04:29 Mais par ailleurs, on comprend que les branches soient assez surprises très souvent,
04:34 puisqu'elles ne connaissent l'augmentation du smic qu'elles vont subir, si j'ose dire, le premier d'un mois, que le 15 du mois précédent.
04:42 Elles n'ont que 15 jours pour se mettre en conformité avec les annonces de hausse du smic.
04:48 Quand on écoute la Direction Générale du Travail en France, elle nous dit qu'il n'y aurait que, si j'ose dire, c'est toujours trop bien sûr,
04:57 10 à 15 branches qui structurellement connaîtraient des minimas salariaux inférieurs au smic.
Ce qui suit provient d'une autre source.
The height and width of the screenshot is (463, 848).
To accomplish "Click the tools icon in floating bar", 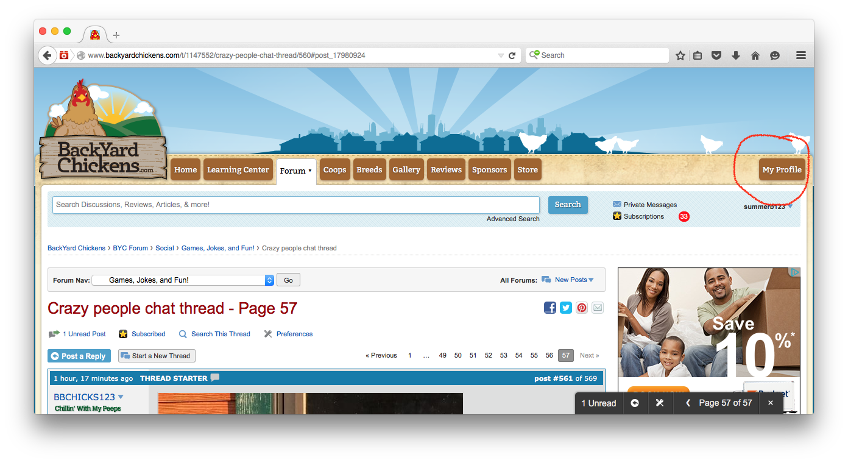I will (659, 403).
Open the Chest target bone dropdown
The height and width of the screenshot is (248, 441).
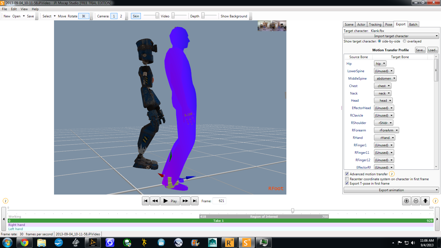click(383, 86)

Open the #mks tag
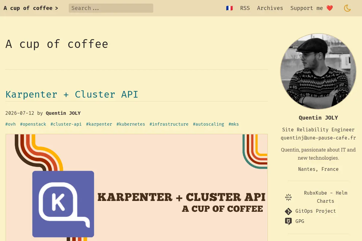click(x=233, y=124)
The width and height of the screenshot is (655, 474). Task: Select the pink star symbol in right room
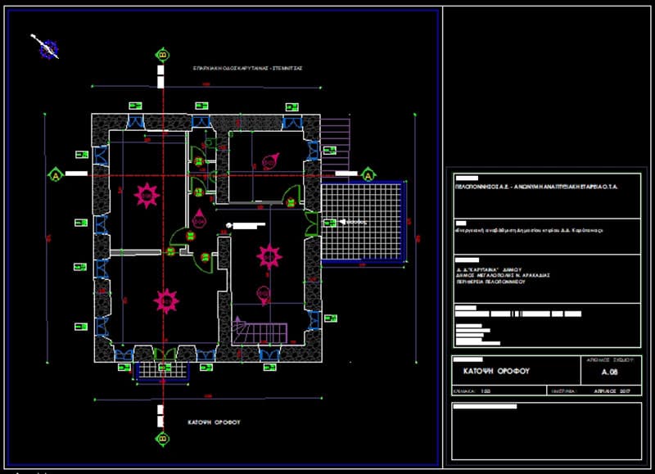(x=269, y=256)
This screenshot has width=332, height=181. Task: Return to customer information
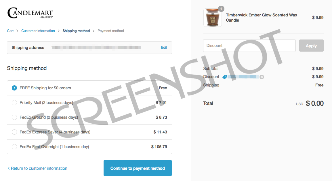pyautogui.click(x=37, y=168)
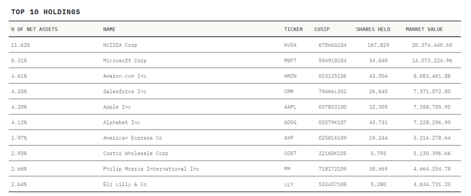Click the SHARES HELD column header
This screenshot has width=471, height=196.
(x=373, y=29)
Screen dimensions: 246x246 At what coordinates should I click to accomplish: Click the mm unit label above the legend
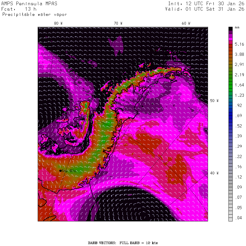coord(237,28)
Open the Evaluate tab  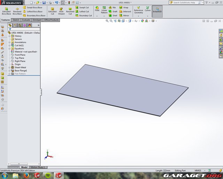pos(26,20)
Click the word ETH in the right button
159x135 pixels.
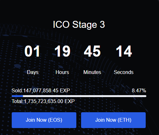[x=124, y=120]
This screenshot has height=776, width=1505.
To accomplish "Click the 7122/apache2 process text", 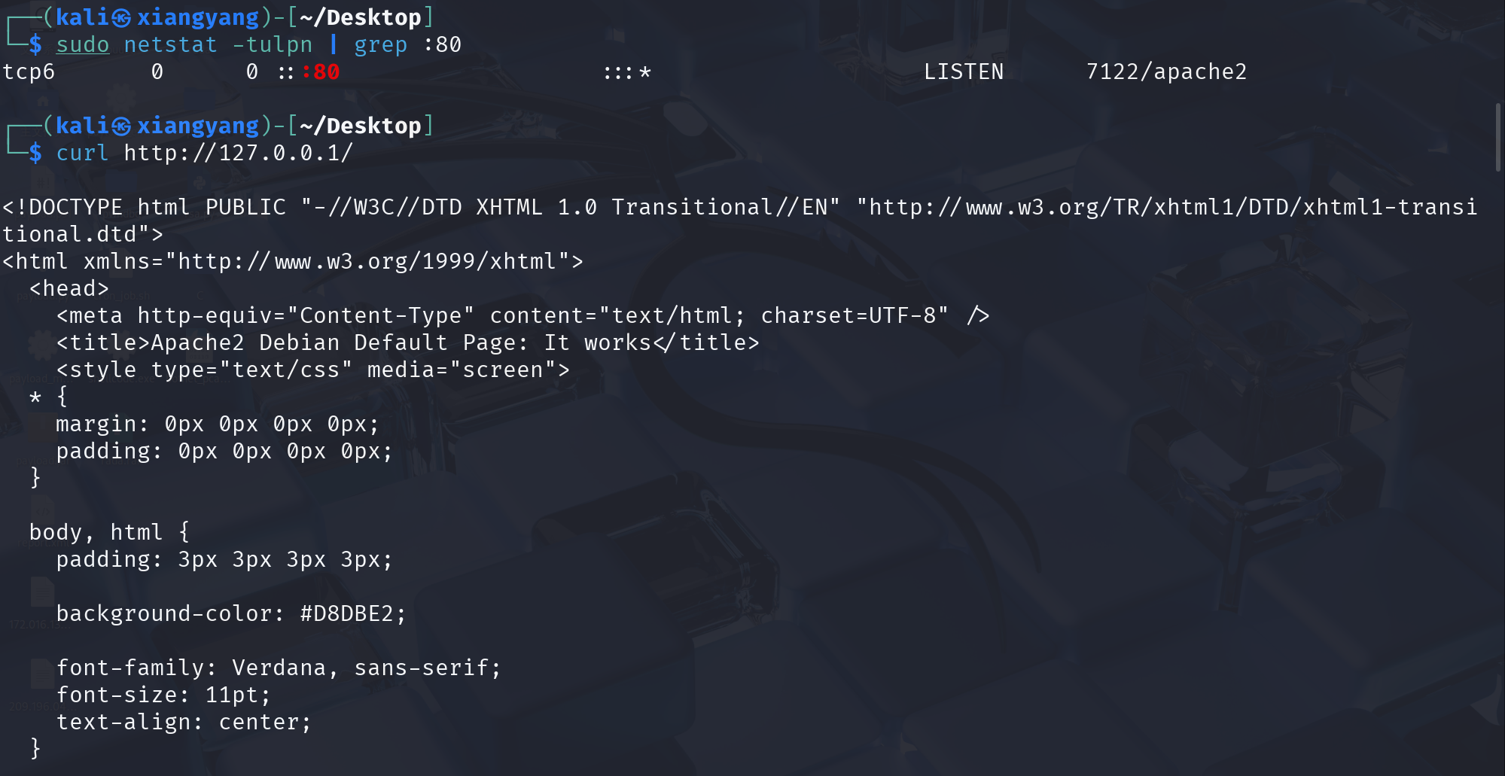I will pos(1166,72).
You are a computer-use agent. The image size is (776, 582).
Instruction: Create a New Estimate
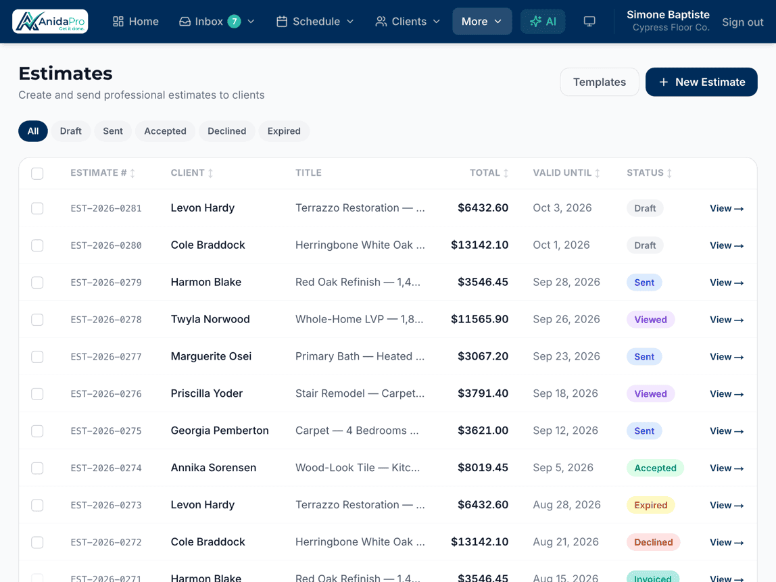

05:03 Néanmoins, à chaque hausse du smic, c'est logique, il y en a eu une au 1er janvier dernier,
05:07 à chaque hausse du smic, il y a des branches qui sont un peu surprises et à qui il faut quelques temps pour se rendre conformes à cette hausse du smic.
05:15 - G.Berset, pour éviter ce phénomène de trappe à bas salaire, les syndicats, en tout cas une partie d'entre eux,
05:20 demandent la réindexation de l'ensemble des rémunérations sur l'inflation. Est-ce que ça c'est faisable ?
05:26 - Alors, on peut s'en étonner d'abord, il faut dire que tous les syndicats ne sont pas sur cette ligne,
05:31 et que le 1er syndicat de France d'ailleurs ne demande pas cette réindexation des salaires sur le smic, sur les prix.
05:39 Ça c'est une 1ère chose. Une 2ème chose, c'est qu'on peut s'en étonner parce que la négociation salariale est au cœur de l'activité des syndicats.
05:47 Donc, il faut renvoyer les syndicats à leur travail, à leur fonction, à leur action sur le terrain.
05:55 C'est à eux de négocier avec les représentants patronaux les hausses de salaire.
06:00 On n'imaginerait pas dans d'autres pays, Pays Nordiques, Spandilab, Allemagne, Pays Bas,
06:05 les pays qui marchent bien, qui ont un bas taux de chômage, on n'imaginerait pas dans ces pays,
06:10 des syndicats demandaient l'indexation automatique des salaires sur les prix.
06:13 Ça fait partie du boulot des syndicats que de négocier les salaires.
06:17 - Merci Gilles Berset, professeur d'économie à la Neoma Business School.
06:21 Vous êtes aussi, je le précise, le nouveau président du Conseil d'orientation des retraites. Merci à vous.